An information-theoretic approach to integrated mechanistic-empirical modeling of cellular response based on intracellular signaling dynamics

The following paper presents a new systematic approach to the design and construction of a hybrid mechanistic-empirical model for the prediction of cellular response to extracellular cues. The hybrid framework incorporates computable biological models, such as signal transduction network, with empirical experimental data. The environment input cues are augmented by intracellular signals computed as simulated response to input cues. The mechanistic model of signal transduction, however, is often too complex to predict downstream cell behaviors, or the details of the downstream signaling events are not accurately known. To fill the gap we incorporate an empirical model that relates the augmented input space of extracellular cues(computed using the mechanistic model) to an observable output space using Partial Least Squares Regression (PLSR). Akaikie´s Information Criterion is used to find an optimal order of the PLSR model based on the trade-off between accuracy and variance. This two-stage approach (first augmenting the input space through a mechanistic map, then eliminating co-linearity and empirically correlating to downstream behaviors by PLSR) is a powerful tool for this class of integrated mechanistic-empirical modeling problems. We first introduce the framework of the mechanistic-empirical hybrid model, present an AIC-based model structure metric, and apply the method to a T-Cell immuno-response problem. The resultant lower-order, nonlinear, mechanistic-empirical model that accurately represents the process being studied.

════════════════

Prompt — For each statement below, decide whether it agrees with the abstract on hybrid mechanistic-empirical modeling, answering yes or no and quoting the deciding words from that abstract: (a) The empirical model relies on Partial Least Squares Regression. (b) The details of the downstream signaling events are always accurately known. (c) The method is applied to a T-Cell immuno-response problem.

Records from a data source
════════════════

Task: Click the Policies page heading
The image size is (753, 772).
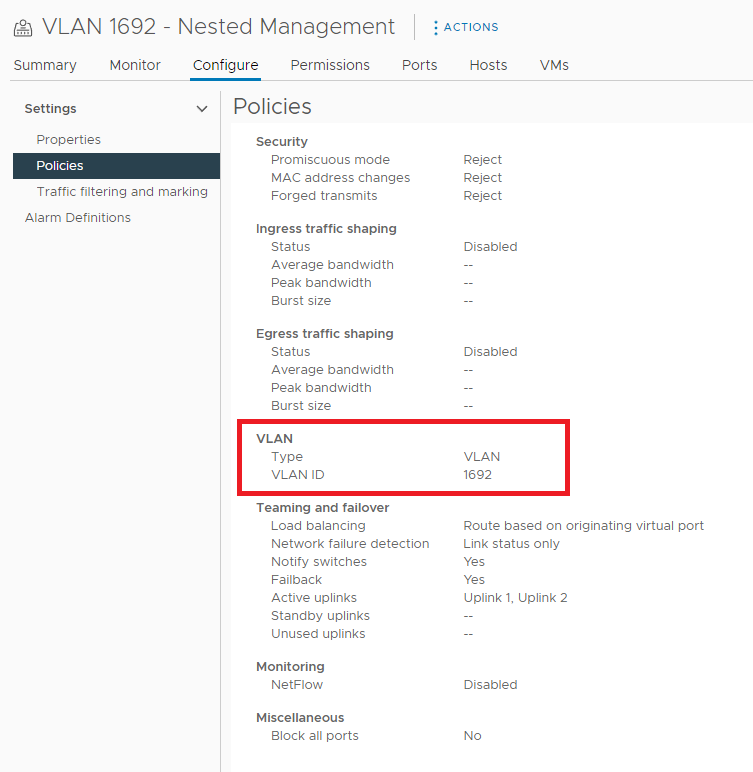Action: tap(272, 107)
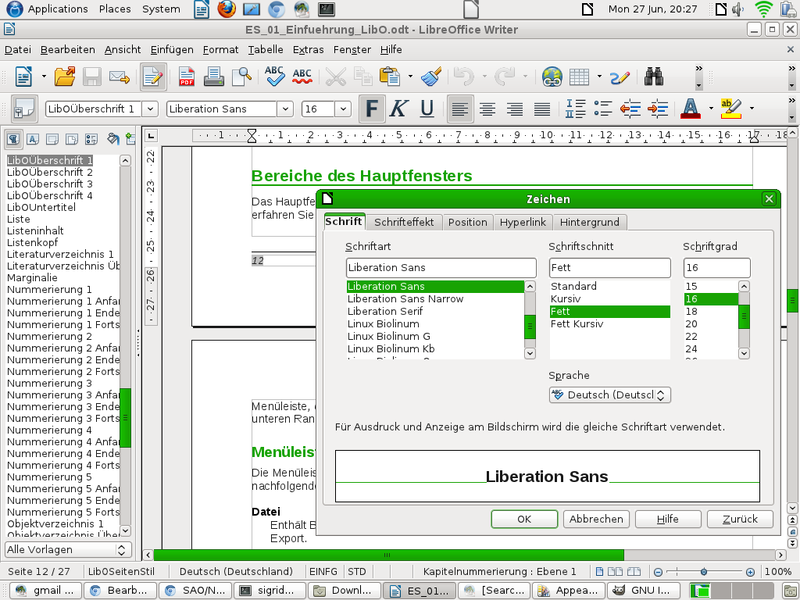Click the OK button in dialog
The width and height of the screenshot is (800, 600).
pyautogui.click(x=524, y=519)
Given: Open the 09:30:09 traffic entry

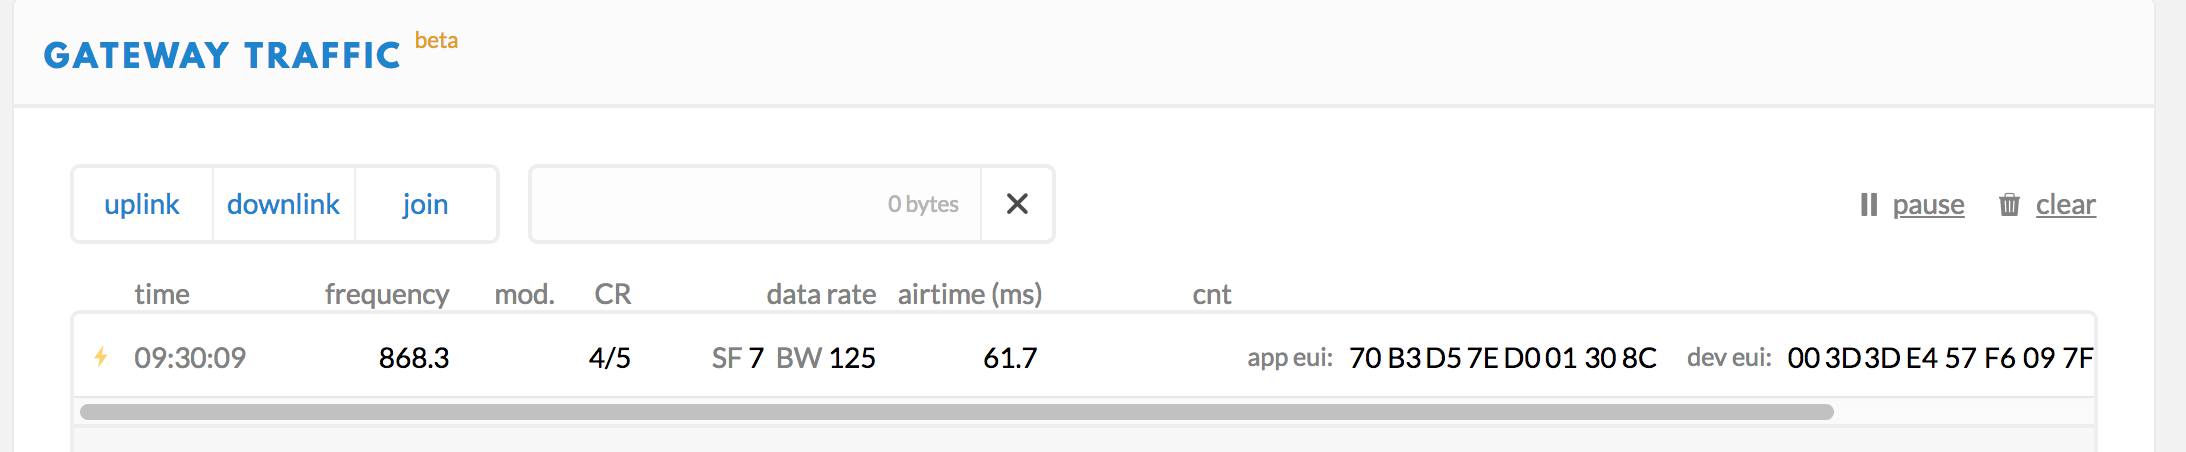Looking at the screenshot, I should tap(1084, 357).
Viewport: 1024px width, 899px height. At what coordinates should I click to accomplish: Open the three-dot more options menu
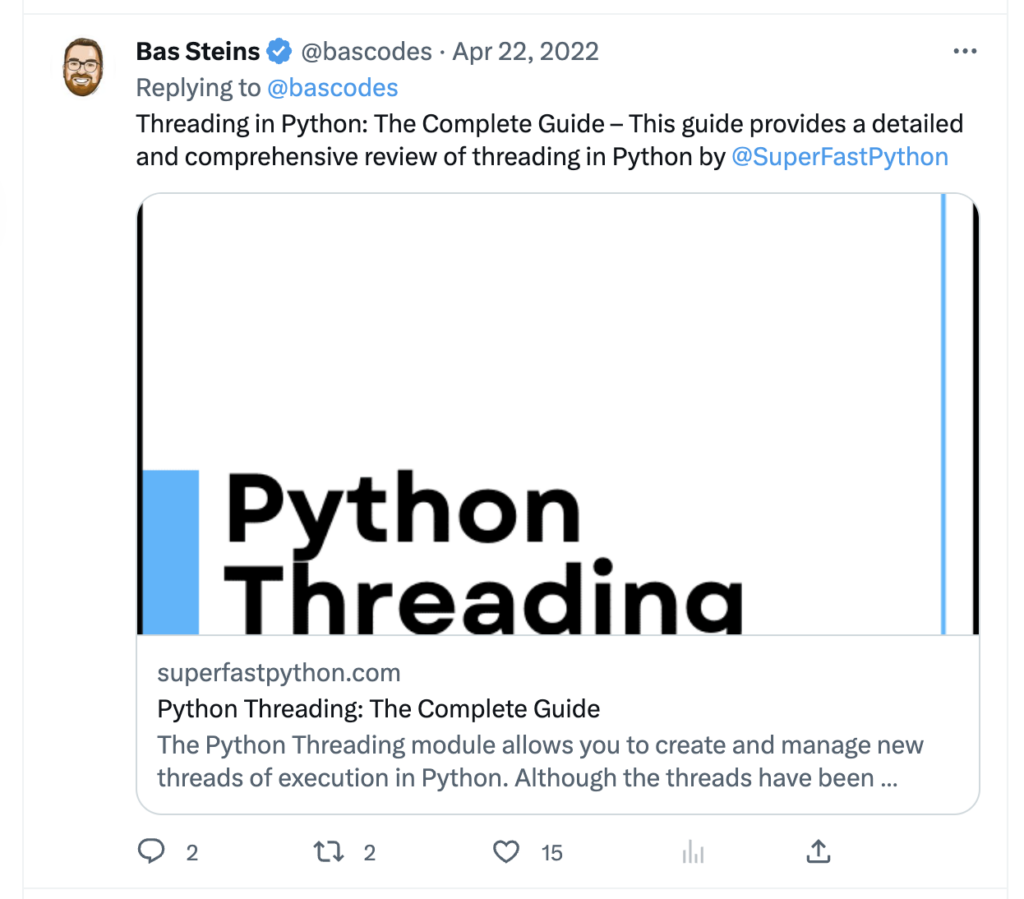(964, 52)
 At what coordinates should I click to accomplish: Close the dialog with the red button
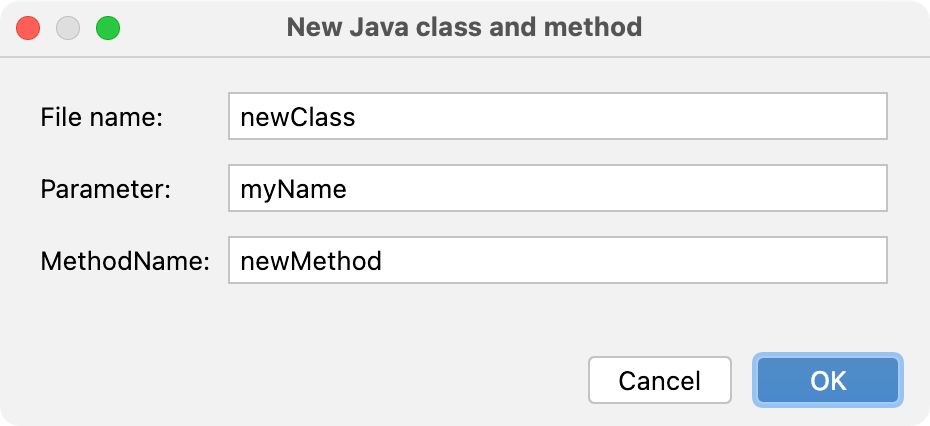[x=28, y=27]
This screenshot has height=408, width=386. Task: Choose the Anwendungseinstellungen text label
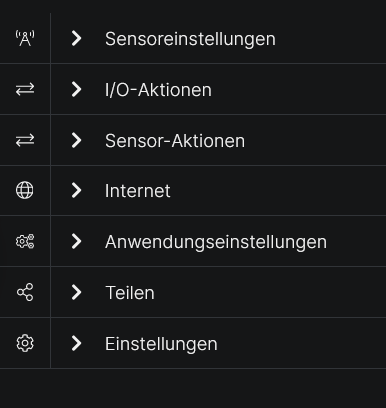pyautogui.click(x=216, y=242)
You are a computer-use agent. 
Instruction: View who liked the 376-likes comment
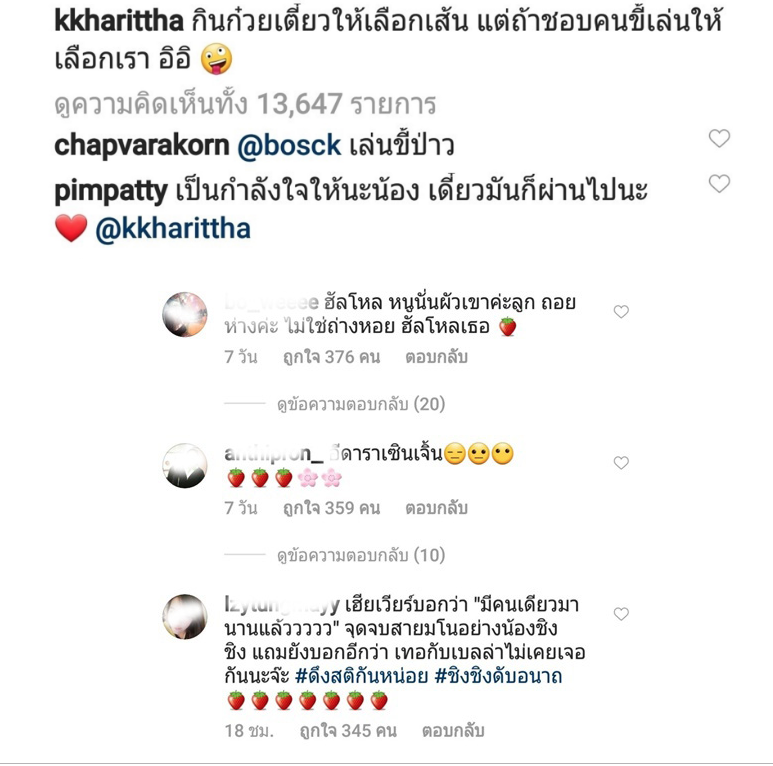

════════════════

Exercise solution —
(a) Yes: "using Partial Least Squares Regression (PLSR)"
(b) No: "the details of the downstream signaling events are not accurately known"
(c) Yes: "apply the method to a T-Cell immuno-response problem"